Dh said 'why the seats don't have names on do they?' and dh's friend said 'no, you're all black and you'll all be late and get the seats'

He wasn't wrong!

Bogeyface Sat 17-Nov-12 21:13:07

I wonder where it comes from though? Being late?

I have seen it a lot on Bridezillas blush, some of the black guests are up to 3 hours late, and the brides can be 4 hours late. Its so rude! DH, his family, his black friends are always late. Why?! DH says its because nothing starts until he gets there and I am not sure he is joking hmm

As someone who will be early for everything and considers being on time as being late, it drives me INSAAAAAAAANE!!!

MmeLindor Sat 17-Nov-12 21:14:59

I must be black then, cause I am always late.

Perhaps it becomes a self-fulfilling prophesy though, cause 'oh, black people are always late' so they don't bother to be punctual.

HokeyCokeyPigInAPokey Sat 17-Nov-12 21:16:09

My lovely nieces who i mentioned up thread have literally miss our dd's parties and turned up at the end just in time to tidy up!!

I am so glad dh isn't it like it, we'd get divorced!

idontgivearatsass Sat 17-Nov-12 22:05:29

Mme Lindor
You are correct. It is know as Caribbean/West Indian time in the Caribbean. And specific islands will say the name of the island and then add time behind. Eg Grenada time or Bajan time etc. It is only in Britain that I hear it called Black Man time, perhaps it is called BMT in the C'bean too but i have not heard it.

African Americans do use it too as coloured peopled time.

But as everyone has said, there are people from the Caribbean who are always bang on time. However overall the general attitude in the Caribbean is that things will always start late therefore there is no need to get there on time as it would not have started yet.

When living in the Caribbean and here in Britain I am flexible with how I apply Caribbean time. For eg if I am going to work I am always on time. But if I am going to a party and i know the organisers are guaranteed to be late (similar to another thread today where the OP was fretting about people always turning up on time for a party when she thought they should allow some time for the organiser to finish preparations) then I will be late to allow them to complete preparations. Whereas if the party is being held by people who are on time, then I will be there on time.

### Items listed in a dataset
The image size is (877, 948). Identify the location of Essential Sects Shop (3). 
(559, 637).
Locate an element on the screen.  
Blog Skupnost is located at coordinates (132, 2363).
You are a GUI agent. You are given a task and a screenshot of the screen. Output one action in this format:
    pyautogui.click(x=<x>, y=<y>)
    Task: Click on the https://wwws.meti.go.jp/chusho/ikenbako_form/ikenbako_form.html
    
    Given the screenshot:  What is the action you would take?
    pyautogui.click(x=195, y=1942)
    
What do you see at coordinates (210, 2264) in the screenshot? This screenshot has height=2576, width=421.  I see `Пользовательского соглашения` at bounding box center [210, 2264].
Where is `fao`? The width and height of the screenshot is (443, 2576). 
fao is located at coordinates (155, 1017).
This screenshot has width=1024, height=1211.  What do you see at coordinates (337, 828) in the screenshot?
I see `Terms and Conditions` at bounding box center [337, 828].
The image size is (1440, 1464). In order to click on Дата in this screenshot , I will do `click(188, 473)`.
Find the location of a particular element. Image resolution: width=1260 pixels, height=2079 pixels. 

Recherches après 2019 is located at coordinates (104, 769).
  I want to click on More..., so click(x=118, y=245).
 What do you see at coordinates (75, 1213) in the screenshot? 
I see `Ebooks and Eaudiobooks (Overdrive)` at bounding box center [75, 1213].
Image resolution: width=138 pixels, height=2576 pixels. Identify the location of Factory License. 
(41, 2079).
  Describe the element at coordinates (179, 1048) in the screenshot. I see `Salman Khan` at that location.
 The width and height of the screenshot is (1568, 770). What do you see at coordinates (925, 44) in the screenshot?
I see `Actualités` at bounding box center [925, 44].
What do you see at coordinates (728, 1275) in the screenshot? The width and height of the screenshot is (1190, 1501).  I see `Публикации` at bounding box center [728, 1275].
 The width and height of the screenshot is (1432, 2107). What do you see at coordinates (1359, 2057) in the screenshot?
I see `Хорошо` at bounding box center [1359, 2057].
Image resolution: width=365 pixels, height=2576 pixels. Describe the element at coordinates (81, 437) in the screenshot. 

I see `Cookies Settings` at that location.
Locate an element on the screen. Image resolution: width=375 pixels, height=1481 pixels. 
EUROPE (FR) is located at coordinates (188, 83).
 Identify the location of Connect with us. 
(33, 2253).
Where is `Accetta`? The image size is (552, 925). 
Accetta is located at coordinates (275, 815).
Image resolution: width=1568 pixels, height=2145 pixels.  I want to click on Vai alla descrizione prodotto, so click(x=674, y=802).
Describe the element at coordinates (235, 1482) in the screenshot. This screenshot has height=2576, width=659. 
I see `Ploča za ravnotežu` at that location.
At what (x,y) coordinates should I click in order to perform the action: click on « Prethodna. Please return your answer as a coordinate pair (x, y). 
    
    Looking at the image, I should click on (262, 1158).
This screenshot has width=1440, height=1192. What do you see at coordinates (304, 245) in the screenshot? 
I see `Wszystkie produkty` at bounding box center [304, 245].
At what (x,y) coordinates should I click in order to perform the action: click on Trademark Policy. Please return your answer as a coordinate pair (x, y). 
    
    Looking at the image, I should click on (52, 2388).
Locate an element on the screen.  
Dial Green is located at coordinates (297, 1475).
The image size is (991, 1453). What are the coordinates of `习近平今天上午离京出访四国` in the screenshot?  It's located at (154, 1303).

### THE TASK
Revise the forum thread from "I have seen" to "to be punctual." by swapping "punctual" for "on time", and write out that stretch in full. These records are separate material and have no connection to the forum thread.

### RESPONSE AREA
I have seen it a lot on Bridezillas blush, some of the black guests are up to 3 hours late, and the brides can be 4 hours late. Its so rude! DH, his family, his black friends are always late. Why?! DH says its because nothing starts until he gets there and I am not sure he is joking hmm

As someone who will be early for everything and considers being on time as being late, it drives me INSAAAAAAAANE!!!

MmeLindor Sat 17-Nov-12 21:14:59

I must be black then, cause I am always late.

Perhaps it becomes a self-fulfilling prophesy though, cause 'oh, black people are always late' so they don't bother to be on time.